**INSTRUCTIONS FOR THE TASK**. In the material, from the line with "You are a GUI" up to and including the line with "623x333 pixels.", can you write those lines out again, switching "sidebar" to "toolbar" and leaving all else unchanged?

**SUPPLIED MATERIAL**.
————

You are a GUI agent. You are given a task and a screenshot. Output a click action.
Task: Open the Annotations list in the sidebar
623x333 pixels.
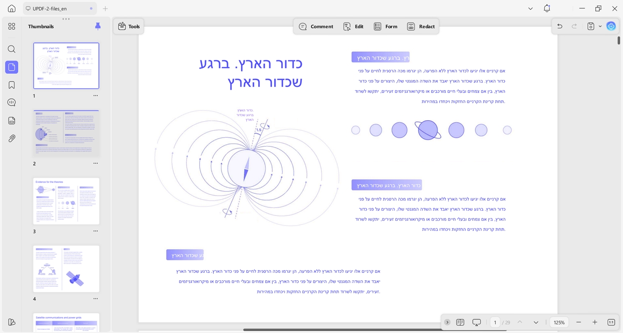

————

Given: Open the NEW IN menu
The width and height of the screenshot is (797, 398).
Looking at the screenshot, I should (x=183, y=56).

————

**THE COMPLETED TASK**.
You are a GUI agent. You are given a task and a screenshot. Output a click action.
Task: Open the Annotations list in the toolbar
623x333 pixels.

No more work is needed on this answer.